板絵種子五社明神図 室町時代 天文23(1554)年 大阪・観心寺蔵
厨子入愛染明王坐像 鎌倉~南北朝時代(13~14世紀) 大阪・天野山金剛寺蔵

 見どころは、こうした都の文化を反映した高度な仏教美術だ。観心寺は、平安初期の古像「伝宝生如来坐像(弥勒菩薩)」(重文)、寺を守護した神社の御正体(ご神体)「板絵種子五社明神図」、新発見の「厨子(ずし)入愛染明王坐像」などを出陳。彩色豊かな彫刻として名高い本尊秘仏「如意輪観音坐像」(国宝)は今回、昭和期の模刻を展示する。

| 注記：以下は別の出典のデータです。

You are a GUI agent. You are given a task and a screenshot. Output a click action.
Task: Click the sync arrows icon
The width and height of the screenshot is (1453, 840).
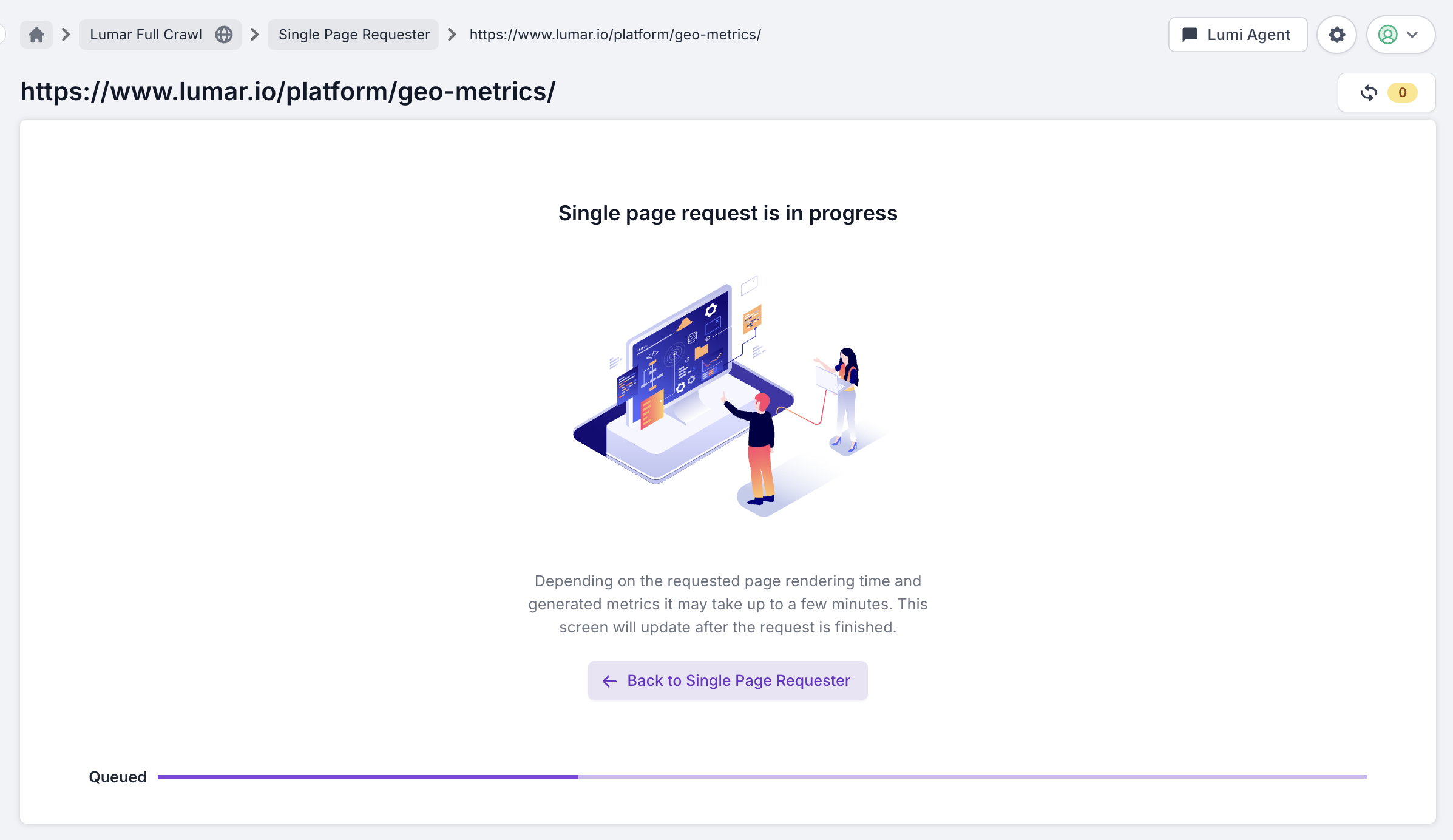(1369, 92)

国宝 剣 附黒漆宝剣拵 剣:平安時代(10世紀) 拵:鎌倉時代(13世紀) 大阪・天野山金剛寺蔵
国宝 日月四季山水図屏風(右隻) 室町時代(15~16世紀) 大阪・天野山金剛寺蔵

 一方、金剛寺は本尊の大日如来坐像(重文)や、阿観の所用と伝わる平安期の剣(国宝)を出陳。伝法の儀式で使われたとされる「日月四季山水図屏風(びょうぶ)」(同)は、太陽と月と山を象徴的に描いた大和絵の傑作だ。今回の博物館の調査で欠失部分が発見され、ほぼ完全復元された中国・唐代の小説の最古写本「遊仙窟(ゆうせんくつ)」(重文)も紹介する。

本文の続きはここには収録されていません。